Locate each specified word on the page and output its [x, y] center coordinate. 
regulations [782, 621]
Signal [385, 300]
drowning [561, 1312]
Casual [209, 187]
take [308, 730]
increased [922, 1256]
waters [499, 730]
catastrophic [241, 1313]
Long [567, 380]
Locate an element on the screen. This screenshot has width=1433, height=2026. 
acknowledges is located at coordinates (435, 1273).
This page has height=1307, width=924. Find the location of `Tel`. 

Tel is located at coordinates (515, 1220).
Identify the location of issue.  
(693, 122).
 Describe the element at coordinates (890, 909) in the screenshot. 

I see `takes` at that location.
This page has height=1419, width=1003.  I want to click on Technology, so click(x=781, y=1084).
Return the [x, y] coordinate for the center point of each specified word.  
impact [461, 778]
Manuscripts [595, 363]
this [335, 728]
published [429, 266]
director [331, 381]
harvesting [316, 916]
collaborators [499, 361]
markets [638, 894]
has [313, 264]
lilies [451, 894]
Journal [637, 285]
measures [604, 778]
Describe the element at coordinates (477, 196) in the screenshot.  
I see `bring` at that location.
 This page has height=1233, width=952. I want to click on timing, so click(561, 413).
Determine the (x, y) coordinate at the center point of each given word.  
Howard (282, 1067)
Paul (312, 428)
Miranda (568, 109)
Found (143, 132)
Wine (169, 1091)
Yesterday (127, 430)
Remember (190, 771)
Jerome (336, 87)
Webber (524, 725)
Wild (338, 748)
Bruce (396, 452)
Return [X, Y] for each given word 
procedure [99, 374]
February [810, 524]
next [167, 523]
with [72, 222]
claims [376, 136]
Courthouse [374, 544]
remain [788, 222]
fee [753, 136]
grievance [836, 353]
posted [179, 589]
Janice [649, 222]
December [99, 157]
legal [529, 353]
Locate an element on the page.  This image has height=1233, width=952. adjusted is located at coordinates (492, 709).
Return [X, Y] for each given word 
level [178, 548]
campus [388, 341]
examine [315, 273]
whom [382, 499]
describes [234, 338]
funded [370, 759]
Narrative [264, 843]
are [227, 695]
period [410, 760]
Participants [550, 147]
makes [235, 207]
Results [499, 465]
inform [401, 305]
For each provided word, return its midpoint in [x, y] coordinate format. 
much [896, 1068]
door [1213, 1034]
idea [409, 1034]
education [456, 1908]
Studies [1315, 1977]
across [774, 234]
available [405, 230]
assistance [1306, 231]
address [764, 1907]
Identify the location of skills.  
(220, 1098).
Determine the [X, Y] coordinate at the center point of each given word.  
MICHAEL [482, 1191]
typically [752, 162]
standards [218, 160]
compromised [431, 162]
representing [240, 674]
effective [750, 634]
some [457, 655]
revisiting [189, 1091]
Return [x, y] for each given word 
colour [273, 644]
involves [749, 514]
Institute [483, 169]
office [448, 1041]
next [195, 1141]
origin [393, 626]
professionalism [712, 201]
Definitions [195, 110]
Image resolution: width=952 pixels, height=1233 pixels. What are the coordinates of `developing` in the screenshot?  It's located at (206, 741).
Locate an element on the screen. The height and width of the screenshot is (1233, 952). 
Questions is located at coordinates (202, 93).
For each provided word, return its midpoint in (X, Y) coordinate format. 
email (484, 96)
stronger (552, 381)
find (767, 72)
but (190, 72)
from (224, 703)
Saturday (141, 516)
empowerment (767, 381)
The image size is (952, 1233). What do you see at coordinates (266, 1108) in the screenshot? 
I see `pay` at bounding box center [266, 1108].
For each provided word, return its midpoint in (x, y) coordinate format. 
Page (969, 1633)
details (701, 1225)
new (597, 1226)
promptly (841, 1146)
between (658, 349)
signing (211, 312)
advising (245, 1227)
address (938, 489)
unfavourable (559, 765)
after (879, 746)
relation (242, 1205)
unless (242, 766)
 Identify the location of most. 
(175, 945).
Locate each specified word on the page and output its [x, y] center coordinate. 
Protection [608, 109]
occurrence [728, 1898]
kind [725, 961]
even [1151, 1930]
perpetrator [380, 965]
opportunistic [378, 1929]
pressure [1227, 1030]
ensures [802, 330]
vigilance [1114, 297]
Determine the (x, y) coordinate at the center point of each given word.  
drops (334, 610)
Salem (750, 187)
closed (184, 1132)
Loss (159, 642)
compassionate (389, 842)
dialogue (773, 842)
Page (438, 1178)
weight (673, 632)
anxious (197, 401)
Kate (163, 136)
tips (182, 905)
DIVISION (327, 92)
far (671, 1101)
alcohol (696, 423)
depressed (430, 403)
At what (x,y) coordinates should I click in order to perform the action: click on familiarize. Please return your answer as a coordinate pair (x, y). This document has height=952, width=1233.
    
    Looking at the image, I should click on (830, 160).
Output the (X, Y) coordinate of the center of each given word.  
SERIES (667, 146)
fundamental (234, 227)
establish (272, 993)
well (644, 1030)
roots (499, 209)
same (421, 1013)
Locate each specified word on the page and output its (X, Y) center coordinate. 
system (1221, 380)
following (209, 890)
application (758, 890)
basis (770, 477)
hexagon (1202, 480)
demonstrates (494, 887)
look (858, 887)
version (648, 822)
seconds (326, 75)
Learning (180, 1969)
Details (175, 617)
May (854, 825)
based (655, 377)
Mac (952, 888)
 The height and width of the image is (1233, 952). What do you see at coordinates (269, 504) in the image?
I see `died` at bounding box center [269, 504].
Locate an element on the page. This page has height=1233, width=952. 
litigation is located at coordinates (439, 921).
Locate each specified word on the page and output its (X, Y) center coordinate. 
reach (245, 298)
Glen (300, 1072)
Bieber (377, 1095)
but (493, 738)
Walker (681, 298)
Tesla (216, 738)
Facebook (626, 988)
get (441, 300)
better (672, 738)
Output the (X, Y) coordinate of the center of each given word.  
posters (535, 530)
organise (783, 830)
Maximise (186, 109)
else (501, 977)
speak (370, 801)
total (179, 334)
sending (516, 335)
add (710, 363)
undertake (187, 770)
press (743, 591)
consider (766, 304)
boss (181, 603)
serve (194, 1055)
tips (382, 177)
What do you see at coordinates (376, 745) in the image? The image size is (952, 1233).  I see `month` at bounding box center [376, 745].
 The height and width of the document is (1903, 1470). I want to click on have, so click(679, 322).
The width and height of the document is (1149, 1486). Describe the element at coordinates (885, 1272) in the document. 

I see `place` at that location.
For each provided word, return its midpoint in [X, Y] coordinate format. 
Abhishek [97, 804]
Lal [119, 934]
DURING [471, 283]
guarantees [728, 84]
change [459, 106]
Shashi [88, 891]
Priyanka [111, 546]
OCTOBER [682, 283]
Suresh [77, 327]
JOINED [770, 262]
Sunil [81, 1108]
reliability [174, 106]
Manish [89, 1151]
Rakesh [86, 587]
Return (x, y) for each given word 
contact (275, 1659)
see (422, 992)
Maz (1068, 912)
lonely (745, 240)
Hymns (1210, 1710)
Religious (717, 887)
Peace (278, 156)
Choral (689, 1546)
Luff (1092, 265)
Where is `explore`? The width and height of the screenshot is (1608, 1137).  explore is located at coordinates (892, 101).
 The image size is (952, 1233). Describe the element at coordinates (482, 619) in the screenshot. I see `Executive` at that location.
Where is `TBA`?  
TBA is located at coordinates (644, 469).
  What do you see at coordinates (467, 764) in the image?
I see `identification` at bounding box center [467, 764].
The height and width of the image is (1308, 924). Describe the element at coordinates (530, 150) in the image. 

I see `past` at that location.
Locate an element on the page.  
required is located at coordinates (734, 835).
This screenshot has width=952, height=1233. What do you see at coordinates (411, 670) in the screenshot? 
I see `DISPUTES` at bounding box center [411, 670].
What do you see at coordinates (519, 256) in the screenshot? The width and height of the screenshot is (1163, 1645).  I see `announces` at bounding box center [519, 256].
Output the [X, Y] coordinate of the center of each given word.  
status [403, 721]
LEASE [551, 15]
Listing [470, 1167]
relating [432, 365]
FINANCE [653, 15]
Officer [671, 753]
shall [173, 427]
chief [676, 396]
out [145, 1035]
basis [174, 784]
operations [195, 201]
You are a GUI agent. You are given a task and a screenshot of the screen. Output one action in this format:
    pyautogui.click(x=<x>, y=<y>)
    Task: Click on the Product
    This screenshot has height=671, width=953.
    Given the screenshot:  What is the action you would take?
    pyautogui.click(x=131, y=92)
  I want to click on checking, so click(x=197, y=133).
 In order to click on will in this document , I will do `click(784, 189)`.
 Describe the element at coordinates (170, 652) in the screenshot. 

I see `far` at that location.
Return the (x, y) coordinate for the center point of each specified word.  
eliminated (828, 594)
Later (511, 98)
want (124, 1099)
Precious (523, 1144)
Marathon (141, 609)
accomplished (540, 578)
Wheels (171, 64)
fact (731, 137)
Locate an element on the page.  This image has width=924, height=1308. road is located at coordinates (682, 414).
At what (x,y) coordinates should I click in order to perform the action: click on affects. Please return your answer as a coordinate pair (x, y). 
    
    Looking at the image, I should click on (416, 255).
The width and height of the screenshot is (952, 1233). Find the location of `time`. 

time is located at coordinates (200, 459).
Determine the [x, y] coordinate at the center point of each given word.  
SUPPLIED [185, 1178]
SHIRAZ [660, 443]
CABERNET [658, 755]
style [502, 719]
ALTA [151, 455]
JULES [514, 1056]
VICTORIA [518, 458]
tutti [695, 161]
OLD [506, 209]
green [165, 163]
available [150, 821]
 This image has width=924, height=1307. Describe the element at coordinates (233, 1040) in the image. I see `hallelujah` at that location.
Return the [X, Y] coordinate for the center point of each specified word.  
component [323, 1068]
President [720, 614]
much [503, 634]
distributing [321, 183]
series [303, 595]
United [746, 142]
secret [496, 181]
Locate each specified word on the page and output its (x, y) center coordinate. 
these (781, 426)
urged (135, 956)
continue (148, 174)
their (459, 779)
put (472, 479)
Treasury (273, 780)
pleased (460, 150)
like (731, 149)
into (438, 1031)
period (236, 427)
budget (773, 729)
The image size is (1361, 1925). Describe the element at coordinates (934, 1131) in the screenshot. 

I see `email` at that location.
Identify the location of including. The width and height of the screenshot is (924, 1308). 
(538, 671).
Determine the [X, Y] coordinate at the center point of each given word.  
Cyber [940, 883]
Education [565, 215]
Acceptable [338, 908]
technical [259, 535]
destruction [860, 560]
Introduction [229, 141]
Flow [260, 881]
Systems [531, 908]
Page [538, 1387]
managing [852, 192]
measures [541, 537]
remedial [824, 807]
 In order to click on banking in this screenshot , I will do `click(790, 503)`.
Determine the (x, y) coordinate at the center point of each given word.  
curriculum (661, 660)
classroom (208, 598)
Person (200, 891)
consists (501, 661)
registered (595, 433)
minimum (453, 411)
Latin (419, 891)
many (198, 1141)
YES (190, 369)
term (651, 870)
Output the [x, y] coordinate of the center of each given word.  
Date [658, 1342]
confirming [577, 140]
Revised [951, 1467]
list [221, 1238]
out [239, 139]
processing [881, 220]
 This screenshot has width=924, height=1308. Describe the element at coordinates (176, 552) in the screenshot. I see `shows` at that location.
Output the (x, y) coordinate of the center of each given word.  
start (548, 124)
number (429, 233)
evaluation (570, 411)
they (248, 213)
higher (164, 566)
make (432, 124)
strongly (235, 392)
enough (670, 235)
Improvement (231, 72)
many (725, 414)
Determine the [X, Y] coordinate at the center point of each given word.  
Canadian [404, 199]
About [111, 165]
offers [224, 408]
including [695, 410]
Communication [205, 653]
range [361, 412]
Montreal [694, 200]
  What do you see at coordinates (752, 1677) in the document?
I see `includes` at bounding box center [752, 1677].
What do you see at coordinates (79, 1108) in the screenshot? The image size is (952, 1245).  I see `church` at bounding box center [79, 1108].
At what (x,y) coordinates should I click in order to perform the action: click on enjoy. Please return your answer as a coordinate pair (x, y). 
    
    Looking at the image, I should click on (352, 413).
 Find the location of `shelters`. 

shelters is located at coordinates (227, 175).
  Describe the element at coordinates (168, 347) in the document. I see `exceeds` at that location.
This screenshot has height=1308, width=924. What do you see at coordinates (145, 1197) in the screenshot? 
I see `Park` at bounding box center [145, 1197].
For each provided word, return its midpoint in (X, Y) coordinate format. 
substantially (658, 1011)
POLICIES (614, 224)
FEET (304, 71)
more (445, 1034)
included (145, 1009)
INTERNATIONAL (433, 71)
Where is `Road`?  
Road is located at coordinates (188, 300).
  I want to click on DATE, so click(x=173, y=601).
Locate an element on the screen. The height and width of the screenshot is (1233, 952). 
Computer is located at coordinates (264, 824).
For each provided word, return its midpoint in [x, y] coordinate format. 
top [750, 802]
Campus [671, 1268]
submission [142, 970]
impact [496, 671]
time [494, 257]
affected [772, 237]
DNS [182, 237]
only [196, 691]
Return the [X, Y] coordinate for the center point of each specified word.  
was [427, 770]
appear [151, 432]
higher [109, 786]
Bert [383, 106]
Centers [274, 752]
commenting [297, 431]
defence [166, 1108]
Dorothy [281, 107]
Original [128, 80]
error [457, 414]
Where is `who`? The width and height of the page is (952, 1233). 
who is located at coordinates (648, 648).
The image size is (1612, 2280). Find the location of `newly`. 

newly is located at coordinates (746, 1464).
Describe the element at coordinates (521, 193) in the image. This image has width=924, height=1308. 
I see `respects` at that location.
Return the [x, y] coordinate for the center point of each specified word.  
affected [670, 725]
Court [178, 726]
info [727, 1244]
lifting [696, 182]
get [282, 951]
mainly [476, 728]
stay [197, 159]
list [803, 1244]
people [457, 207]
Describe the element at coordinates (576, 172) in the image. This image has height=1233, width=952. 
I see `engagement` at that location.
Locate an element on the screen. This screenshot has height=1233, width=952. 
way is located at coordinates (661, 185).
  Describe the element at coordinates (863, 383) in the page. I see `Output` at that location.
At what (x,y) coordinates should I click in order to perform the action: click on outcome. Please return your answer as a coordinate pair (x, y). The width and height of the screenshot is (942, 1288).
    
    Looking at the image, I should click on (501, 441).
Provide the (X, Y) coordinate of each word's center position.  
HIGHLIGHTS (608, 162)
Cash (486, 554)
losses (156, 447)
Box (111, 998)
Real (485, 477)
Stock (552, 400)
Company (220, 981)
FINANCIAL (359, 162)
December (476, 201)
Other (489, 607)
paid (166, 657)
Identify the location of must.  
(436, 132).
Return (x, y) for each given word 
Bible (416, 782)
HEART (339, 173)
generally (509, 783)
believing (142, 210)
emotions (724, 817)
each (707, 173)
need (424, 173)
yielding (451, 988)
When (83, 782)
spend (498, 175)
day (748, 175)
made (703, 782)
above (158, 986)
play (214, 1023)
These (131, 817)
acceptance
• • •
* [Your objective]:
Echo the rows above, without any change, from the first row through the line with "has [313, 264]", including both ends.

* [The completed task]:
Locate each specified word on the page and output its [x, y] center coordinate. 
regulations [782, 621]
Signal [385, 300]
drowning [561, 1312]
Casual [209, 187]
take [308, 730]
increased [922, 1256]
waters [499, 730]
catastrophic [241, 1313]
Long [567, 380]
Locate an element on the screen. This screenshot has width=1433, height=2026. 
acknowledges is located at coordinates (435, 1273).
This page has height=1307, width=924. Find the location of `Tel`. 

Tel is located at coordinates (515, 1220).
Identify the location of issue.  
(693, 122).
 Describe the element at coordinates (890, 909) in the screenshot. 

I see `takes` at that location.
This page has height=1419, width=1003.  I want to click on Technology, so click(x=781, y=1084).
Return the [x, y] coordinate for the center point of each specified word.  
impact [461, 778]
Manuscripts [595, 363]
this [335, 728]
published [429, 266]
director [331, 381]
harvesting [316, 916]
collaborators [499, 361]
markets [638, 894]
has [313, 264]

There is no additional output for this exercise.